Love means different things to different people and when a love relationship begins between a man and a woman, the expectation of people or the society more often than not is that such a relationship culminates into marriage. Irrespective of what love means to us as individuals, one constant factor that is common to every successful relationship is commitment.
The demands of marriage requires that every adult who decides to enter into such institution is ready and does it of his or her accord as opposed to being pressured into it. I hold a strong view that no one should be pressured into marriage and despite recent public outcry that tow my line of thoughts, some people still get pressured into making such lifelong decisions.
When an individual begins to approach the age of 25 upwards, “when are you getting married?” becomes the popular song on the lips of friends and families around them. Though this question appears innocent and some would even argue that these people are just expressing their concern towards the recipient of the question, I however believe that a show of concern or rendering advice once in a while is not bad in itself, but when such concerns become recurrent or unsolicited, it becomes absolutely unnecessary.
Indeed, you would agree with me that there is nothing as beautiful as two people who are mutually in love. In a world full of crises, loving relationships around us help brighten our world and leaves in its trail a glimpse of hope. However, a relationship where one person derives joy and satisfaction at the expense of the other party has shifted from a mutually beneficial one to a parasitic one and such advertently or inadvertently contributes to the ills of the world.
This one-sided relationship described above perfectly describes one of my relationship experiences. Initially I had that feeling of having found the one, a feeling some of us can relate with, until I discovered I was living in my own illusionary world. My disillusionment came sequentially when I discovered that my so called Mr. Right was manifesting some behaviours which were incongruent with whom he had portrayed himself to be. His imperfections did not stem out from the usual flaws naturally attributable to human beings which could be waived off but rather were such that contradicted my own core values.
After confronting him on several occasions about his hurtful behavior, I soon realized he had no interest of mine at heart as I did his since I saw no remorse or change. Even at one point in time that I decided I was done with the lying, insensitivity and games that characterized the relationship, the pressure coming from various quarters at the time encouraging me to overlook his flaws so that I can get married like my mates made me continue to endure a relationship which was obviously hurting me.

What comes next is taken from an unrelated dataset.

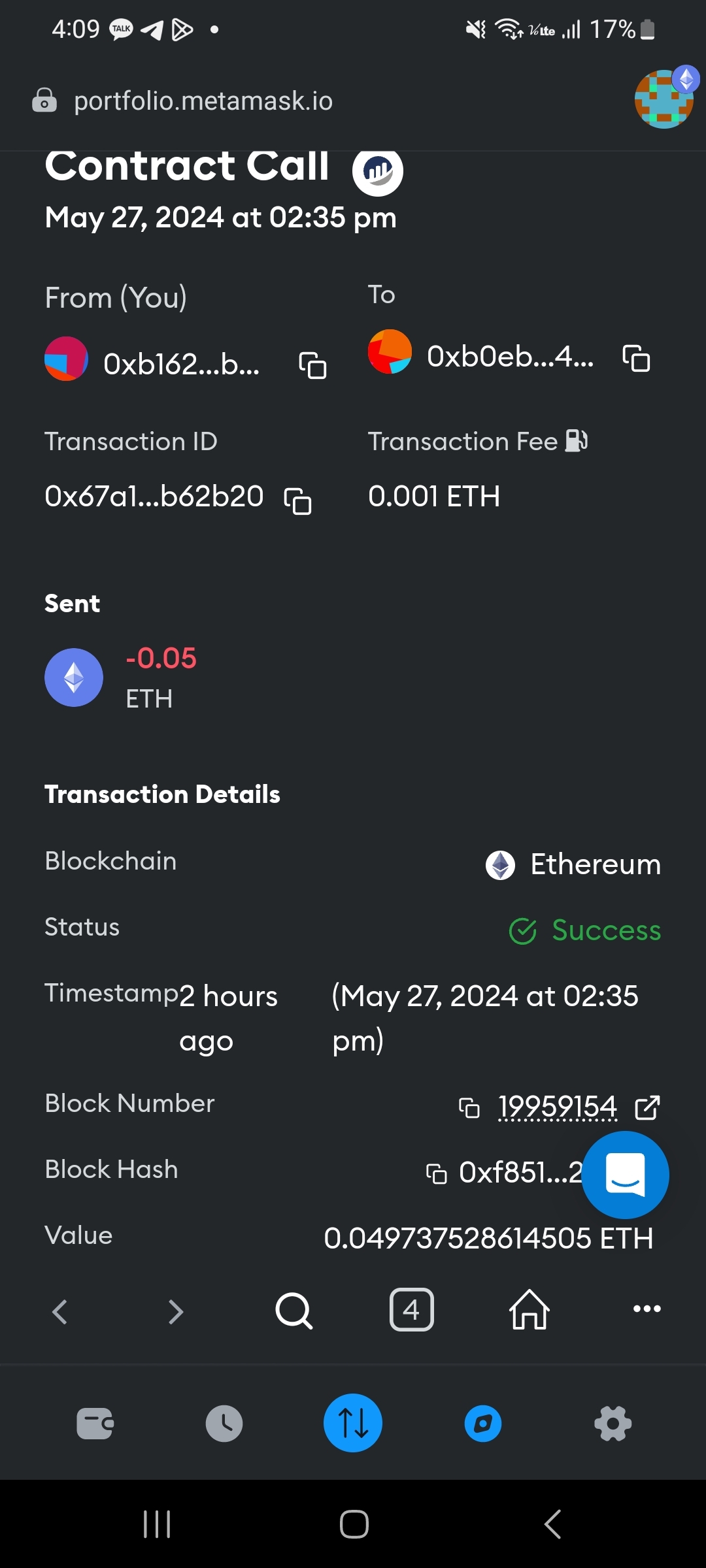The image size is (706, 1568).
Task: Tap the blue swap arrows button
Action: 353,1423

One beautiful day, I reached my breaking limit! I had some honest self-talk with myself and realized I deserved if nothing at all, my sanity and happiness and if I continued in the relationship, those things would soon become a mirage. So I decided I was done sowing on an infertile ground. I walked out of the relationship with the hope of a brighter tomorrow. When I look back at the decision made then, I realized I took a right step and if given another chance, I would do it again and again.
Healthy relationships are born from genuine love for each other, honesty, sensitivity to each party’s needs, mutual respect and trust and where these are missing, the relationship becomes parasitic with one person or both parties feeling exploited. Furthermore, I must emphasize that parents, friends, families and society should desist from pressuring supposed matured individuals into getting married. Also as an adult, let nobody pressure you into signing the nuptial knots if you are not ready to do so.
This is because you alone are responsible for choices made. This subtle pressure is one of the contributory factors to some failed marriages all around us. Some people have been pressured into marrying people they knew were not right for them against all staggering odds and are left to their fate.
No doubt, every successful relationship requires hard work and since there are no perfect human beings, some level of compromise and tolerance are needed from time to time. But, when a relationship begins to leave in its wake a negative toll to the extent that one or both parties’ well being is put in jeopardy, such partners involved should seek counselling to see if it can be salvaged before considering marriage. If however nothing changes, then partners should be willing to let go of what they know they cannot endure or overlook.
I have learnt in my life experience to have a mind of my own, be hopeful and to be ready to take responsibilities for my actions. Above all, I have learnt that loving others begin with loving myself first and it is only when I begin to love myself the right way, that the right people who would love me the way I deserve to be loved will walk into my life.